▸ **TASK BRIEF**: Could you show each line of the records that contains the word "Viewport"?

# # # # #

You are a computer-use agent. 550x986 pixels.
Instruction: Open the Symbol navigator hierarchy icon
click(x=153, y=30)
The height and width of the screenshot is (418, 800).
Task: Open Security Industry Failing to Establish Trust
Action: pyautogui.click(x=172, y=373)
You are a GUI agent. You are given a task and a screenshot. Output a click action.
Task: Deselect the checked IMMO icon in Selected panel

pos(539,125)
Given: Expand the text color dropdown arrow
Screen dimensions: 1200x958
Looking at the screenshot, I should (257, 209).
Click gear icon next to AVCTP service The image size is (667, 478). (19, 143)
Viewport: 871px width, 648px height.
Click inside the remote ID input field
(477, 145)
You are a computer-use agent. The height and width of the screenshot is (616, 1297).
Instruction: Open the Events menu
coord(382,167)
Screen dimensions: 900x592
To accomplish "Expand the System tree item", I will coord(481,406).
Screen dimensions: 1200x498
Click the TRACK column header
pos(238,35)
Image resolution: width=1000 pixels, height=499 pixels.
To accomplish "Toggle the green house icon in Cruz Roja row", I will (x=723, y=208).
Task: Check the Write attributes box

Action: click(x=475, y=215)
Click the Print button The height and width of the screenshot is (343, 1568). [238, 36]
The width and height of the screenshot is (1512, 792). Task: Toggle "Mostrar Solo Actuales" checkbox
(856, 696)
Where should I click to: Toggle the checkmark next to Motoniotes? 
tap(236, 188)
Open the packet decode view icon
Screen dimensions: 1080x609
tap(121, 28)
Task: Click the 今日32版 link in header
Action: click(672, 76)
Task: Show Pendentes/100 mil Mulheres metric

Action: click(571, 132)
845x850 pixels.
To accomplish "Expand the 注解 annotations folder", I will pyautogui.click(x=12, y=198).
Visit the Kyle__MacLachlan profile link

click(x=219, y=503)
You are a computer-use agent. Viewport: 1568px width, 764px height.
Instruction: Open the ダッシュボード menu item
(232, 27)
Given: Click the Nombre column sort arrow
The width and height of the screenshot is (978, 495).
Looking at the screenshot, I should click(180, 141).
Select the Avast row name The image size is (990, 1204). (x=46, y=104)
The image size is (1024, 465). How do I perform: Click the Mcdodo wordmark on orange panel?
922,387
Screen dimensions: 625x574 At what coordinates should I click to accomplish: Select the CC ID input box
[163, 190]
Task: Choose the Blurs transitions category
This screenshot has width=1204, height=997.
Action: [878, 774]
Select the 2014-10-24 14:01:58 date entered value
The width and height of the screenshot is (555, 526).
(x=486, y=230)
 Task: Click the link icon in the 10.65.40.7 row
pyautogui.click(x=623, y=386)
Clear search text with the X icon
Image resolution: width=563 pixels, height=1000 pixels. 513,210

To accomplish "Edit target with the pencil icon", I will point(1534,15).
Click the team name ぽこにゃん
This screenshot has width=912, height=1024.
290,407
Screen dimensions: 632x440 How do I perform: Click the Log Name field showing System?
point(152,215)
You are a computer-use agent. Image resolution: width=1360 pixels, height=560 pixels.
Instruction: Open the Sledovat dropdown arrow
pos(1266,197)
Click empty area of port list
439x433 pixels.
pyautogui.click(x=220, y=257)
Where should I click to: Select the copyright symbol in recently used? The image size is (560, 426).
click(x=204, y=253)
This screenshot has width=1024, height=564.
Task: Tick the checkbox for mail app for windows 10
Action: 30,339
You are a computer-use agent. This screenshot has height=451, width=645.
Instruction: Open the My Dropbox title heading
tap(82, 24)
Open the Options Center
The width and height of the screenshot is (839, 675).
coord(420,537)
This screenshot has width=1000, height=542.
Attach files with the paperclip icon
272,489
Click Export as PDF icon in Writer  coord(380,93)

# # # # #

▸ **EXERCISE OUTPUT**:
Viewport: 871px width, 648px height.
You are a computer-use agent. Viewport: 1568px width, 764px height.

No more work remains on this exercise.